> _Provided material_

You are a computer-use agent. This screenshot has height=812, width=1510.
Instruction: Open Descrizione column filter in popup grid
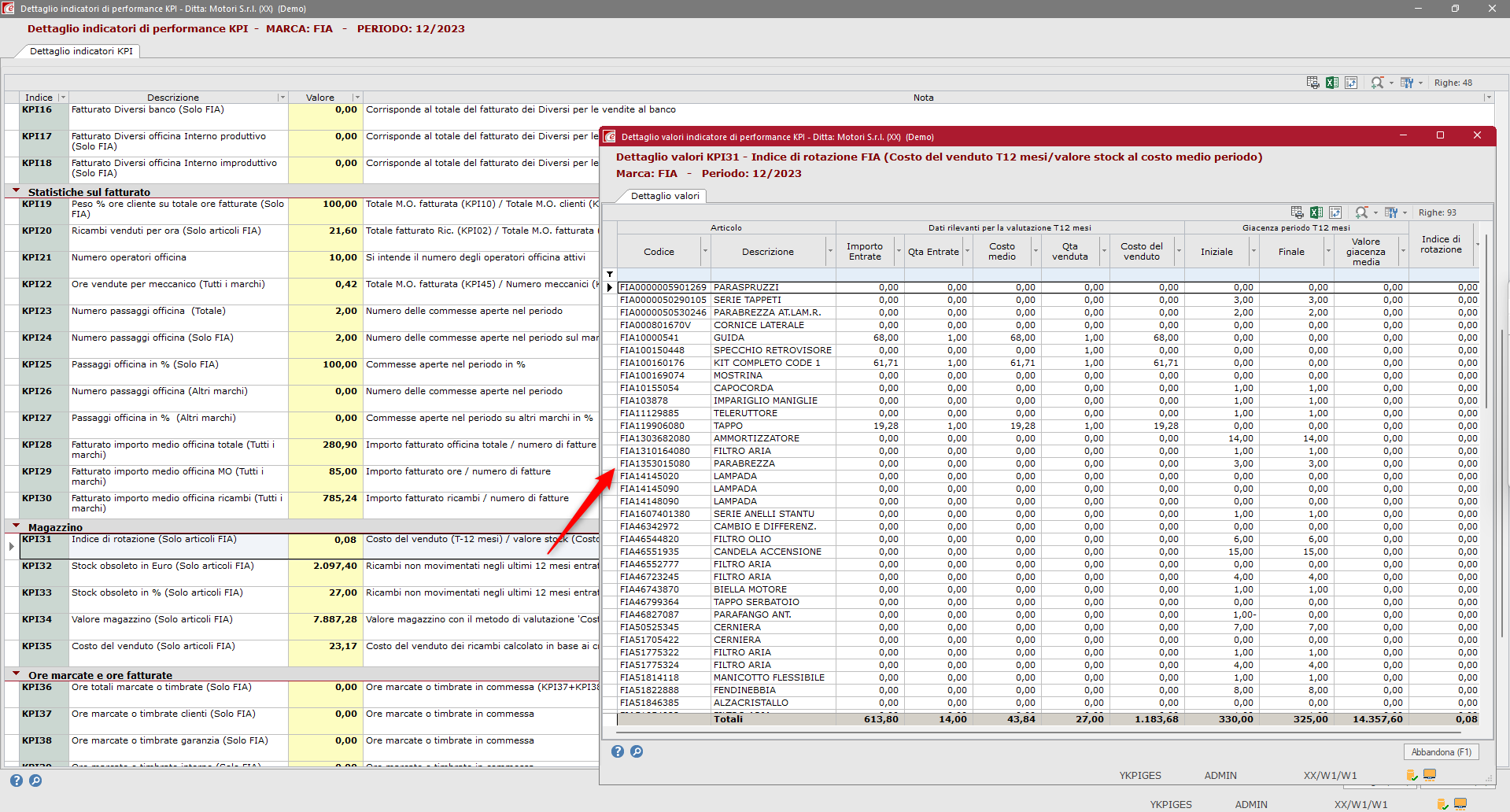(x=829, y=252)
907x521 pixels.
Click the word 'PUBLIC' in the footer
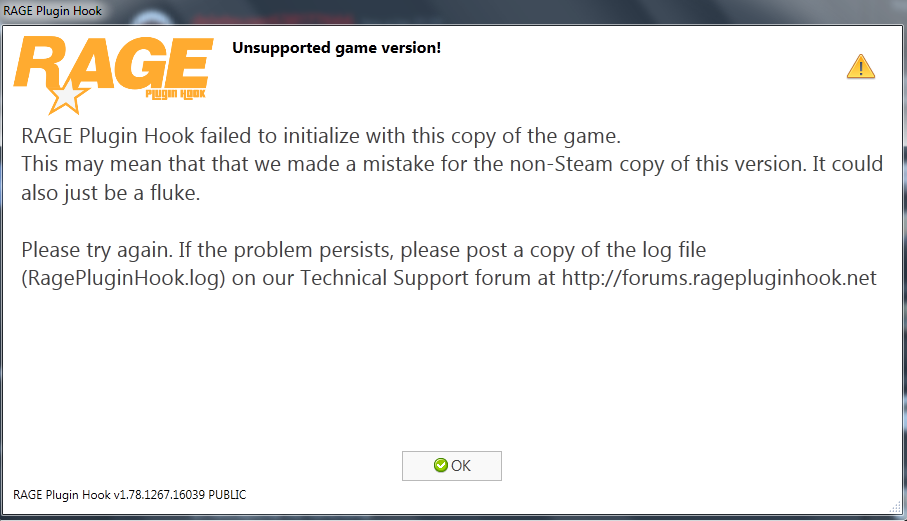225,495
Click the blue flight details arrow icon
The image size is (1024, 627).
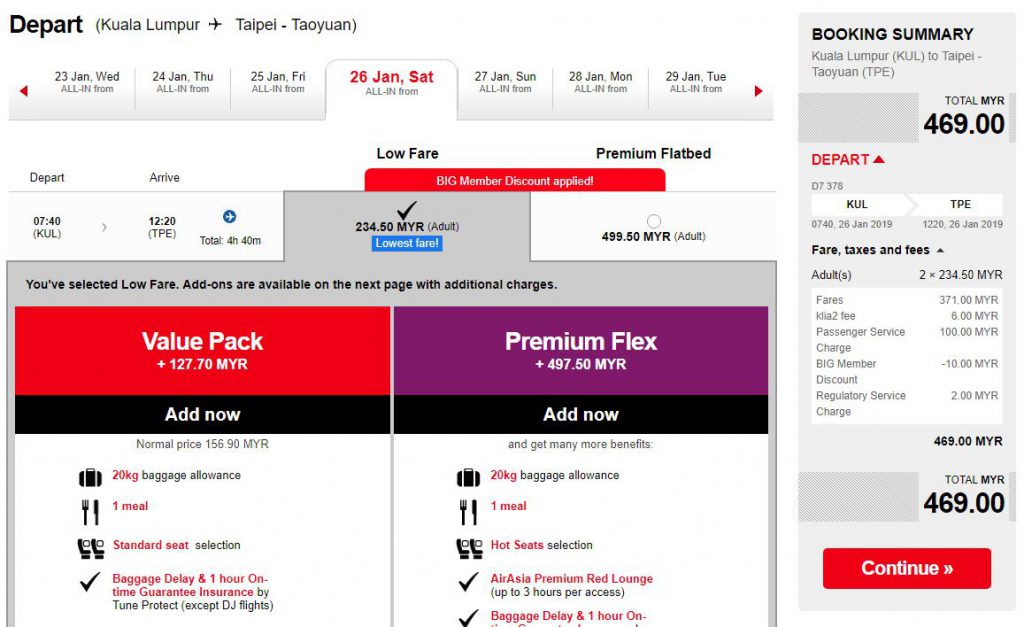(229, 217)
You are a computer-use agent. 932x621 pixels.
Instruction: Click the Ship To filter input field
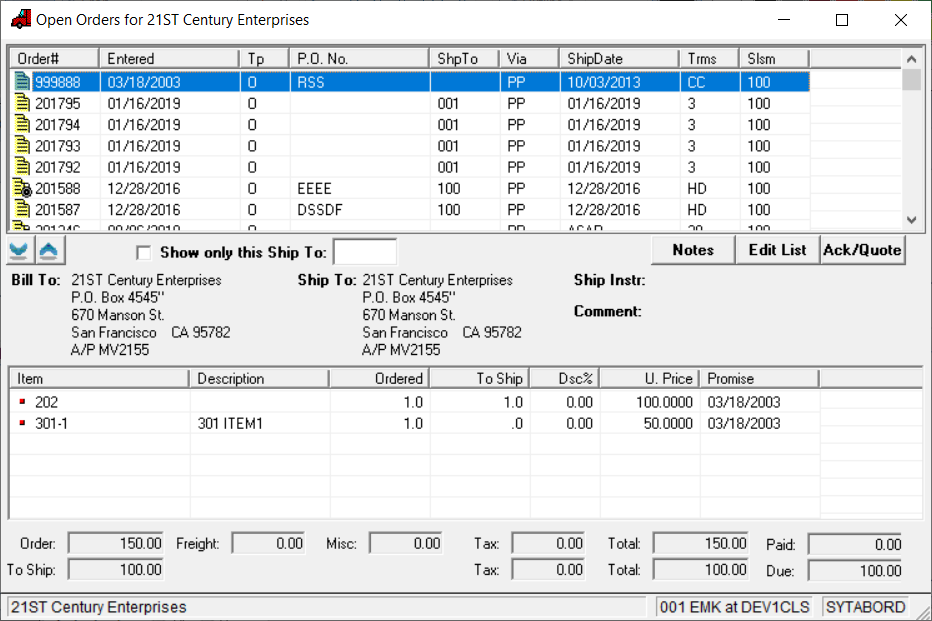364,252
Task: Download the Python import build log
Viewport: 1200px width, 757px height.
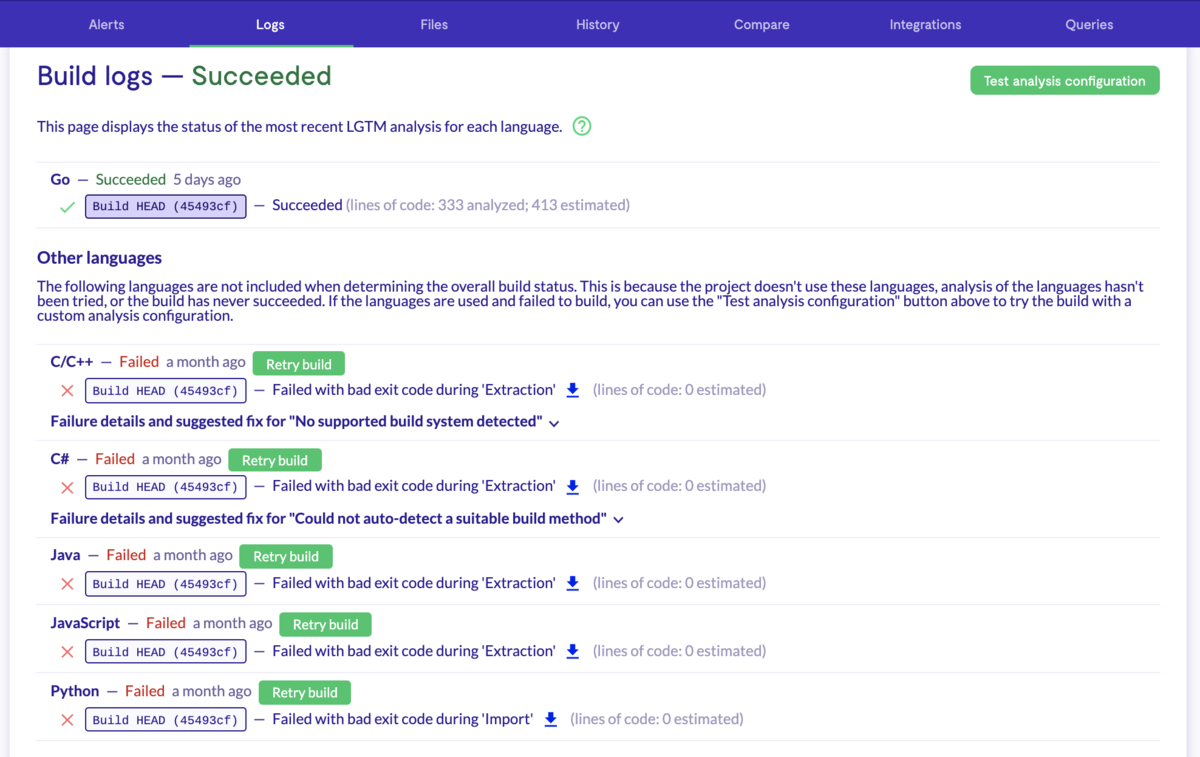Action: pos(550,719)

> _Prompt_
Output every entry above exactly as written, but omit the pictures.

> _Expected output_
You are a computer-use agent. This screenshot has height=812, width=1510.
Instruction: Open Descrizione column filter in popup grid
(x=829, y=252)
907x521 pixels.
Click the word 'PUBLIC' in the footer
225,495
Click the blue flight details arrow icon
The image size is (1024, 627).
(229, 217)
You are a computer-use agent. 932x621 pixels.
Instruction: Click the Ship To filter input field
364,252
Task: Download the Python import build log
Viewport: 1200px width, 757px height.
Action: pos(550,719)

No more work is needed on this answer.